*Task instructions:*
List each line in the records below that contains the string "resolution", and copy every such line in full.
━━━ Provided data
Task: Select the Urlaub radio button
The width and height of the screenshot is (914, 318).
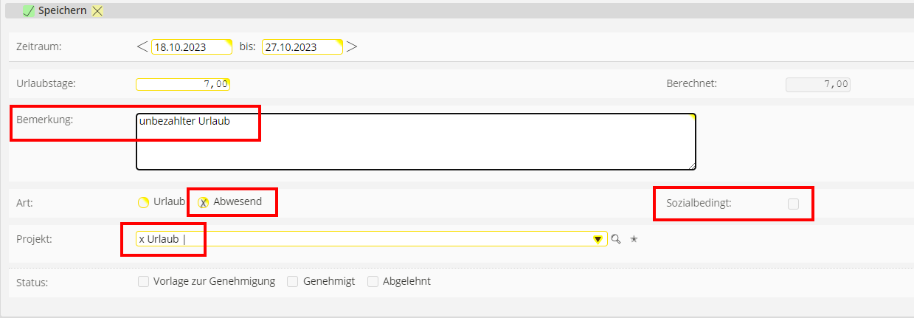Action: 144,202
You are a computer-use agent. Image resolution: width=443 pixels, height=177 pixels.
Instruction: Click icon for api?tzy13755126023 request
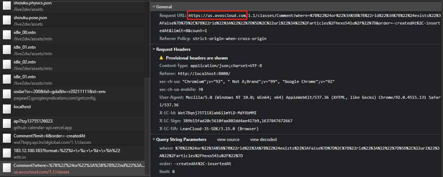click(7, 124)
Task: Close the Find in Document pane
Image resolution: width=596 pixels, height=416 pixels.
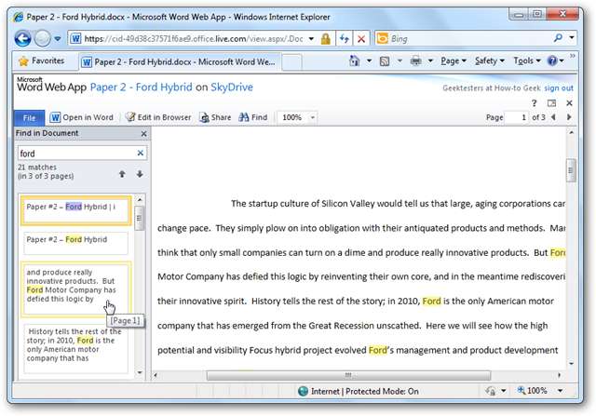Action: 142,134
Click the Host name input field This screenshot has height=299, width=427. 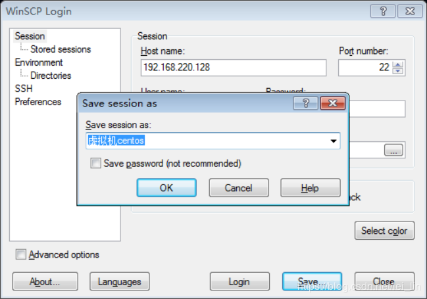[233, 68]
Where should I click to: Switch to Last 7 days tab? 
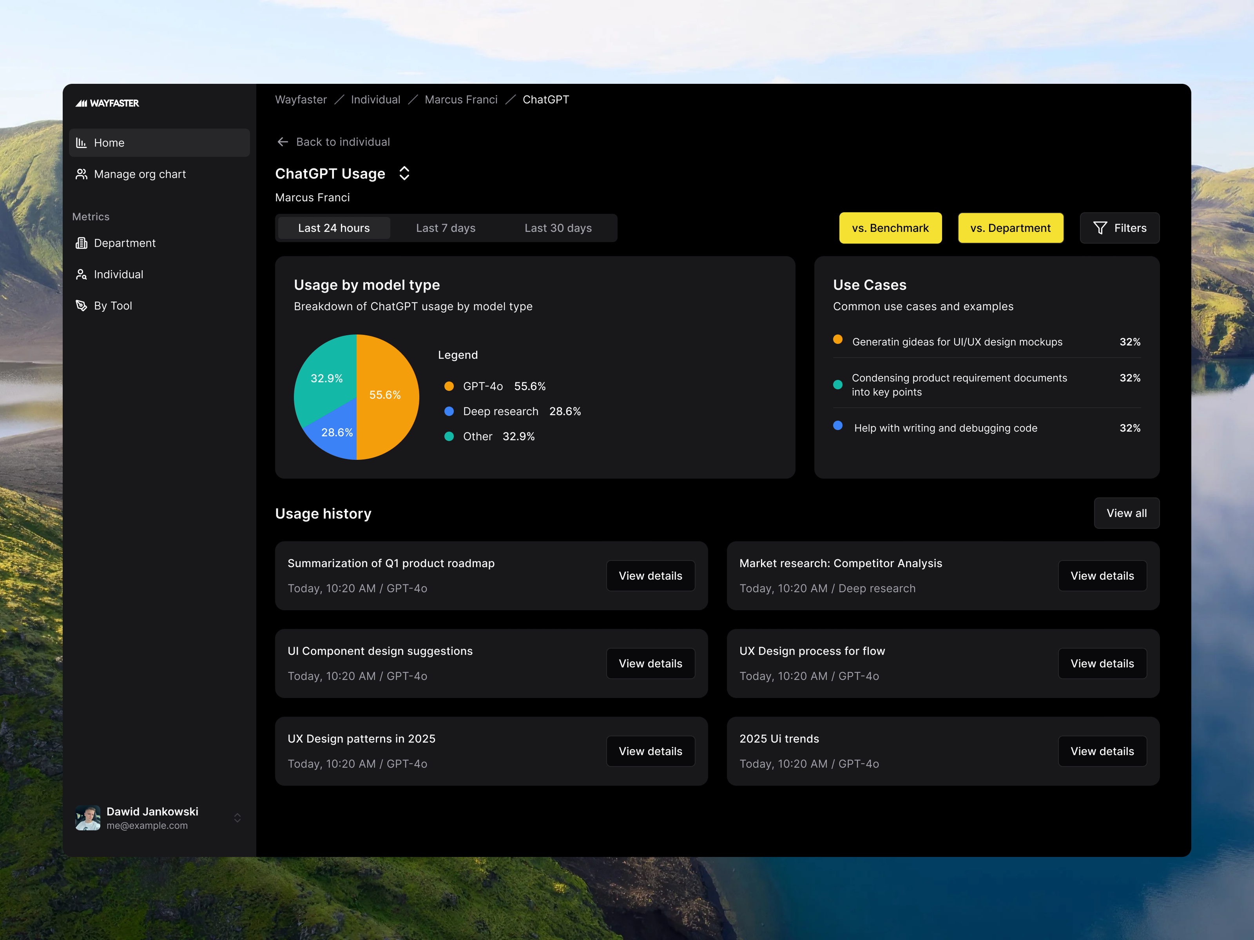click(x=446, y=228)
━━━━━━
*Result:*
You are a computer-use agent. Image resolution: width=443 pixels, height=177 pixels.
Image resolution: width=596 pixels, height=416 pixels.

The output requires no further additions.